* Work instructions
The answer must be an exact transcription of the lines below from the first through the one containing "Hakkımızda (77, 913)", with the pictures left out; please add nothing else.

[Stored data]
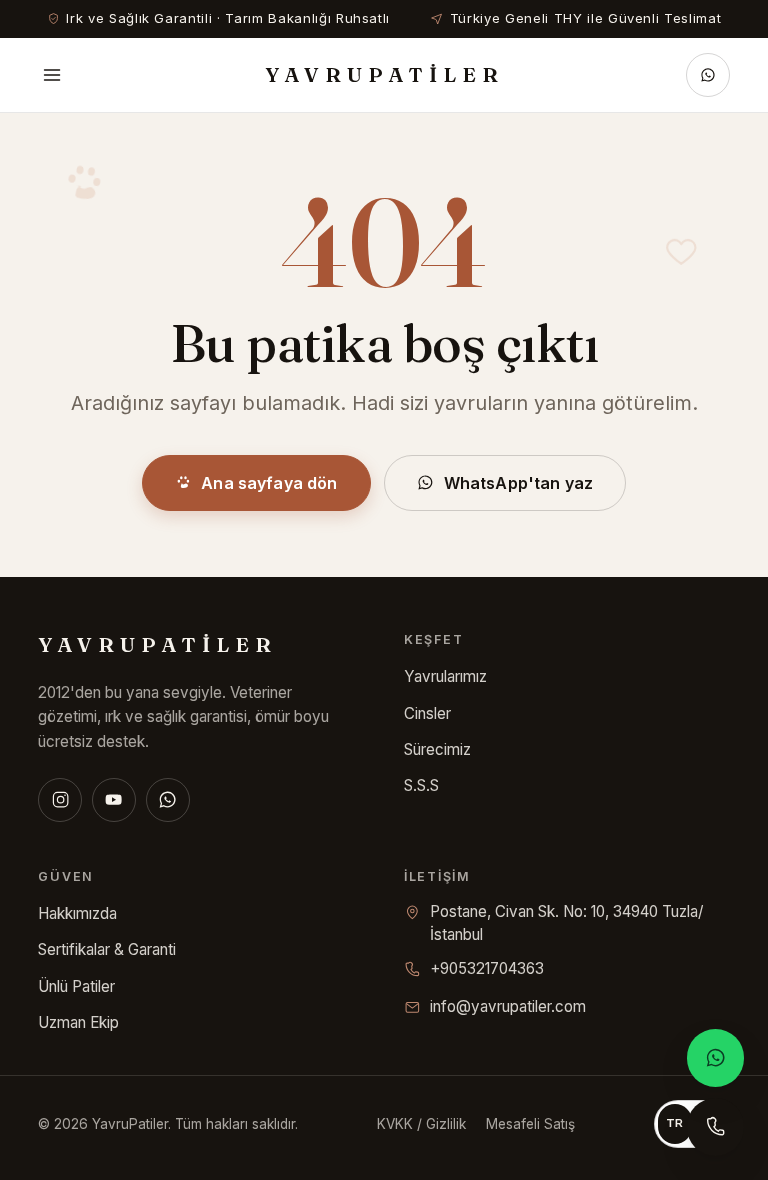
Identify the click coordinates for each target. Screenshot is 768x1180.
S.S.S (421, 785)
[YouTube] (114, 800)
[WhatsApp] (168, 800)
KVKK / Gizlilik (421, 1124)
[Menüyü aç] (52, 75)
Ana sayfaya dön (269, 483)
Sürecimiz (437, 749)
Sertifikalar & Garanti (107, 949)
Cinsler (427, 713)
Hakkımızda (77, 913)
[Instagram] (60, 800)
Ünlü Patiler (76, 986)
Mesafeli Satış (530, 1124)
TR (675, 1123)
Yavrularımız (445, 676)
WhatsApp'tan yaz (519, 483)
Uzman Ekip (78, 1022)
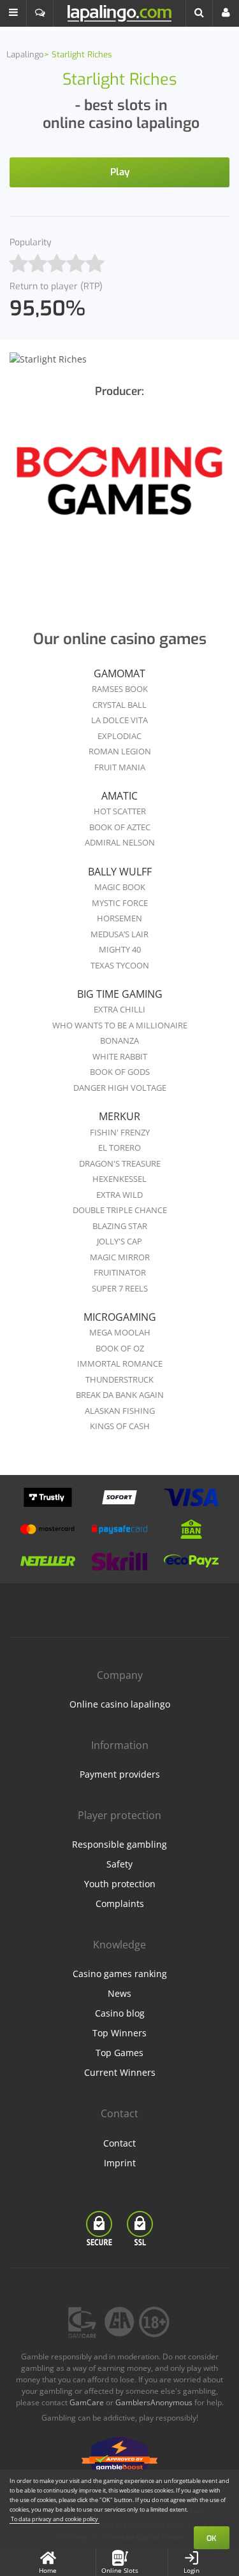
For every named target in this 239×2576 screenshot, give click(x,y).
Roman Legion (120, 751)
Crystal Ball (119, 704)
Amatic (119, 796)
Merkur (119, 1116)
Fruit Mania (119, 767)
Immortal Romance (120, 1363)
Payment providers (120, 1774)
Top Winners (119, 2033)
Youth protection (120, 1884)
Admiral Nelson (120, 842)
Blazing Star (119, 1226)
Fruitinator (120, 1272)
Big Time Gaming (120, 994)
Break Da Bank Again (120, 1394)
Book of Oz (120, 1348)
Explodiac (119, 736)
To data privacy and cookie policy (54, 2519)
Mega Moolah (119, 1332)
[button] (13, 13)
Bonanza (119, 1040)
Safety (119, 1864)
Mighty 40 (120, 949)
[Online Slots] (119, 489)
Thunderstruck (119, 1379)
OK (211, 2538)
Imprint (120, 2163)
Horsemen (119, 918)
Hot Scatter (120, 811)
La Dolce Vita (119, 720)
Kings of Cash (120, 1426)
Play (119, 172)
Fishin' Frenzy (120, 1132)
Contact (119, 2143)
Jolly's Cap (119, 1241)
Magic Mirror (120, 1257)
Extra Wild (119, 1194)
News (119, 1993)
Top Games (119, 2053)
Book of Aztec (119, 827)
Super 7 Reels (120, 1288)
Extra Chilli (119, 1009)
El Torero (119, 1147)
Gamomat (119, 673)
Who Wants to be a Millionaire (119, 1025)
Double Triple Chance (120, 1210)
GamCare (86, 2402)
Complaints (120, 1903)
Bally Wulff (120, 872)
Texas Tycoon (120, 965)
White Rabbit (119, 1056)
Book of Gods (120, 1071)
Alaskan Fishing (120, 1410)
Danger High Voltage (119, 1087)
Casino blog (120, 2013)
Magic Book (119, 887)
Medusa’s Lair (119, 934)
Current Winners (120, 2072)
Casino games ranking (120, 1974)
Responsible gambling (119, 1844)
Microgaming (119, 1317)
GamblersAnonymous (153, 2402)
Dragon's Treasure (120, 1163)
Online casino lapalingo (119, 1704)
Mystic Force (120, 903)
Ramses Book (120, 688)
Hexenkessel (119, 1178)
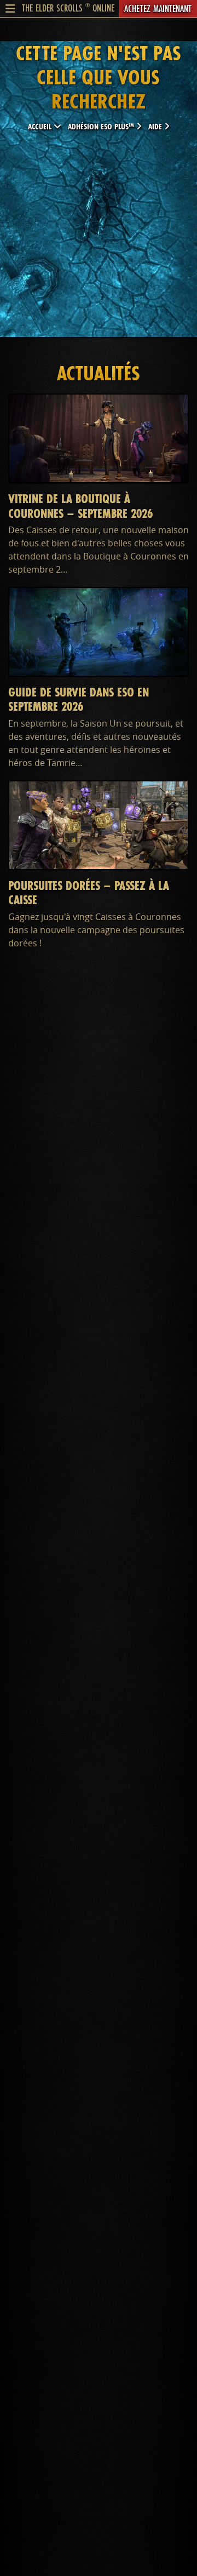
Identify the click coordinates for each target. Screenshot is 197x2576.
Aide (156, 126)
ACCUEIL (41, 126)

* Answer box
Identify the click coordinates for each target. Screenshot is 768x1180.
S.S.S (421, 785)
[YouTube] (114, 800)
[WhatsApp] (168, 800)
KVKK / Gizlilik (421, 1124)
[Menüyü aç] (52, 75)
Ana sayfaya dön (269, 483)
Sürecimiz (437, 749)
Sertifikalar & Garanti (107, 949)
Cinsler (427, 713)
Hakkımızda (77, 913)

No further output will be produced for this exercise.